* [Brief] Copy out word for word the stretch of the records from the line containing "Remove selected transition with minus button" through the end of the records, leaving out the pictures.
________________________________________
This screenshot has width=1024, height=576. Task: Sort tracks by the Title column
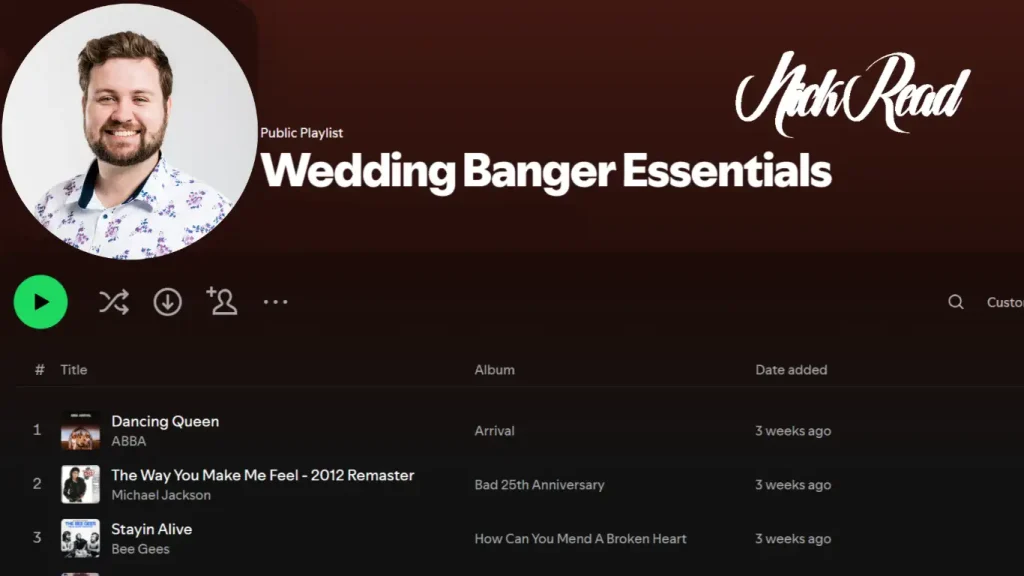[x=74, y=370]
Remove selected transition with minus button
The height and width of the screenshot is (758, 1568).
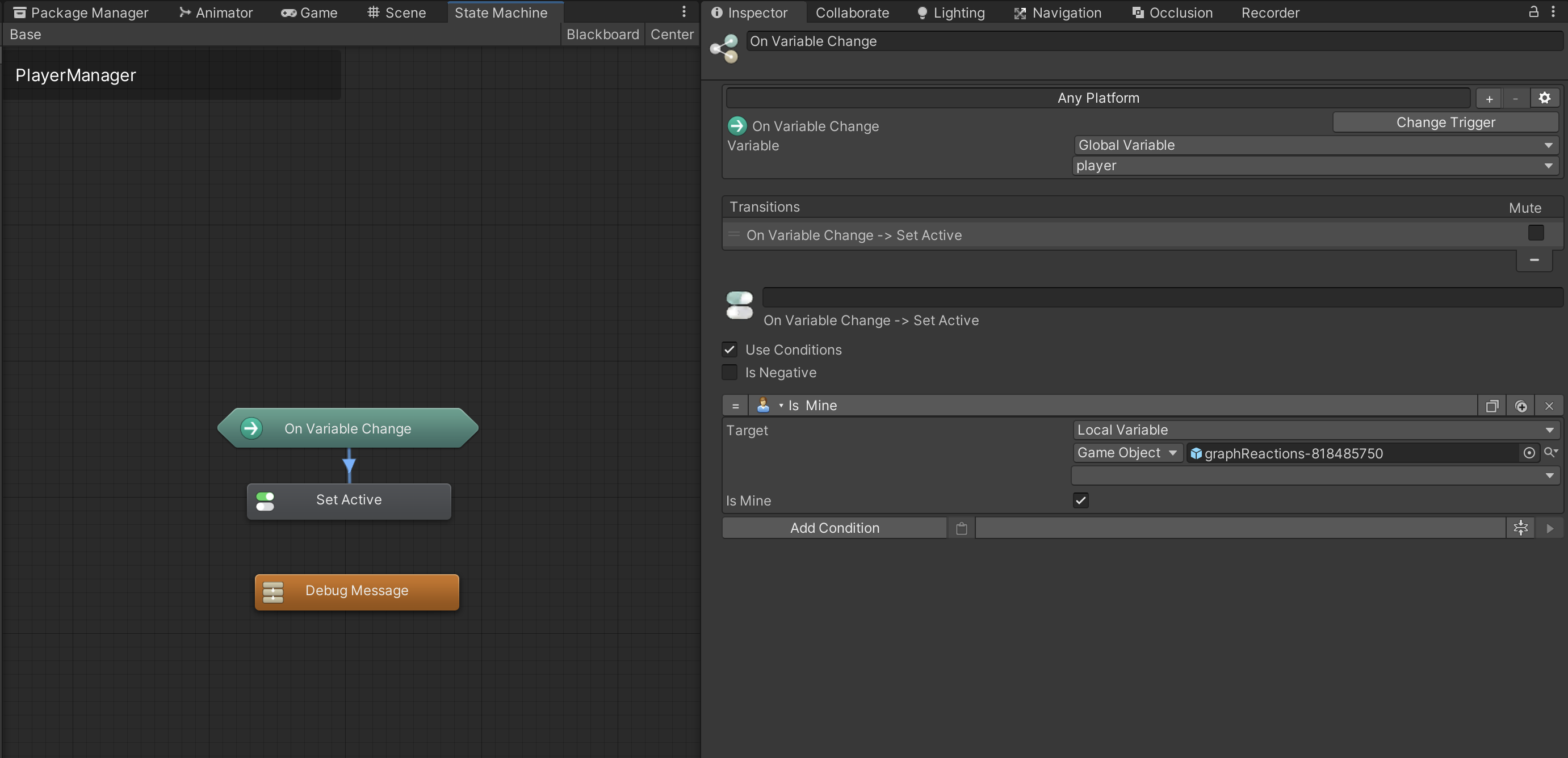(1534, 260)
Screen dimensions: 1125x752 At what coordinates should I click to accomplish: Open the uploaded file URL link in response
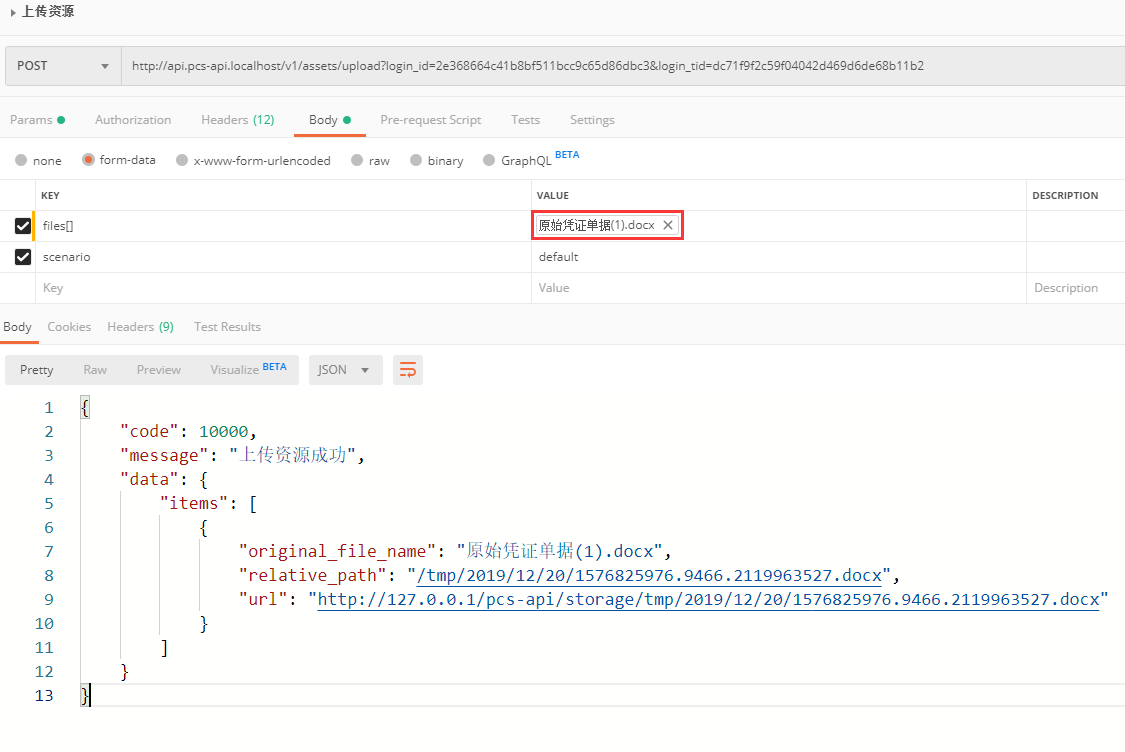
________________________________________
* [The completed task]
Remove selected transition with minus button
The height and width of the screenshot is (758, 1568).
(1534, 260)
Screen dimensions: 1125x752 At what coordinates should I click to accomplish: Open the uploaded file URL link in response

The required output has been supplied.